AS International Zero Waste Month begins, an environmental group has called on various groups, including the government and private companies to shift to zero waste management to combat climate challenges.
In a statement Monday, advocates for environmental justice Global Alliance for Incinerator Alternatives (GAIA) Asia Pacific said experts had noticed an improvement in the world’s air quality in April 2020.
Citing the effects of lockdowns imposed by national governments worldwide, GAIA reported that daily global carbon emissions plummeted by 17 percent starting in April 2020 compared to the same month in 2019.
However, the environmental group said despite seeing a “slight improvement,” this effect is “temporary.”
“Temporary, because fossil fuel industries, including big plastic producers, have not really moved nor changed ways,” said GAIA.
“As a derivative of the fossil fuel industry, plastic has a large carbon footprint throughout its lifecycle.”
According to the group, these firms are taking advantage of the trash and plastic pollution crisis by pushing for band-aid solutions. As a result, “governments influenced by these corporations are swaying in the wrong direction,” it said.
For this year’s International Zero Waste Month, with the theme “Zero Waste for Zero Emission,” GAIA noted that zero waste creates opportunities to address more significant climate concerns through science-based and proven waste management solutions.
The group will also organize a series of events discussing zero waste as a primary tool to achieve zero emissions and how waste-to-energy incineration is a “false solution” to climate challenges.
In a separate report from Nature Briefing, scientists revealed during the United Nations Climate Change Conference of the Parties in Sharm El-Sheikh, Egypt, that global carbon dioxide emissions from fossil fuels were expected to have increased by 1 percent in 2022, tallying a new record of 37.5 billion tonnes of emissions.
The country with the fastest-growing emissions is India, where increased coal and oil use are responsible for an estimated 6 percent increase from 2021 levels, it said.
If the current pattern holds in just nine years, according to scientists, humans may release enough CO2 into the atmosphere to raise Earth’s temperature by 1.5°C above pre-industrial levels.

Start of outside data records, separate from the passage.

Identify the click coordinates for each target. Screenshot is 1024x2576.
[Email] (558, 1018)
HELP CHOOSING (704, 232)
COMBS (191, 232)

Zero Waste Month began in the Philippines in 2012 but was made an official month-long celebration in 2014 after President Benigno Aquino III enacted Proclamation No. 760, setting January yearly as Zero Waste Month.
According to the proclamation, zero waste is a cause that advocates for the design and management of products and processes to systematically prevent and eliminate the amount and toxicity of waste and materials, as well as to conserve and recover all resources rather than discarding or burning them without consideration.